● Work required:
Write out, from the entries below, exactly the lines that run between the lines holding "Toggle the first" and "Screen dimensions: 660x440", inclusive, and stop there.

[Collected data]

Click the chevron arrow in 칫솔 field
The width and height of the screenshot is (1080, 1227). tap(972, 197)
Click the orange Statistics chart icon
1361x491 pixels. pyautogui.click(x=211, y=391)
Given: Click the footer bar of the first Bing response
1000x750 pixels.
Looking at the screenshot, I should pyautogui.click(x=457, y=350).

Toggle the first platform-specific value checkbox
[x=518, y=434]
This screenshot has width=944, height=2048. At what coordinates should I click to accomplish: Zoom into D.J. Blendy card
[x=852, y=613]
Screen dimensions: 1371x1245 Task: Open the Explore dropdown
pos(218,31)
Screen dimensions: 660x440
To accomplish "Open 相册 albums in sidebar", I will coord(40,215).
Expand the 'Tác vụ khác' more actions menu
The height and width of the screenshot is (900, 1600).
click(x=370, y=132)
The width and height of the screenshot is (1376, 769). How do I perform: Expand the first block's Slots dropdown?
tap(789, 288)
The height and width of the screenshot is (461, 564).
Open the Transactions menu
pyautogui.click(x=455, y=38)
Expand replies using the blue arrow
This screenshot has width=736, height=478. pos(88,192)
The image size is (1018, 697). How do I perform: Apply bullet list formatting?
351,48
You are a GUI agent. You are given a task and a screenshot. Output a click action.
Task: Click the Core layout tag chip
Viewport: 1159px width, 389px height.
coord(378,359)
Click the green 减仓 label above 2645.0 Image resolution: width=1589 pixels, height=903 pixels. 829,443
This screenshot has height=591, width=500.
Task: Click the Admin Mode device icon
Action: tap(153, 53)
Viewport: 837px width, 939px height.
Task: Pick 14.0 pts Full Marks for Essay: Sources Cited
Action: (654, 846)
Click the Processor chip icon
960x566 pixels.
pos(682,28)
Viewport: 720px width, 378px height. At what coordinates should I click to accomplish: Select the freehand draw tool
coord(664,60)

● Answer space:
Toggle the first platform-specific value checkbox
[x=518, y=434]
This screenshot has width=944, height=2048. At what coordinates should I click to accomplish: Zoom into D.J. Blendy card
[x=852, y=613]
Screen dimensions: 1371x1245 Task: Open the Explore dropdown
pos(218,31)
Screen dimensions: 660x440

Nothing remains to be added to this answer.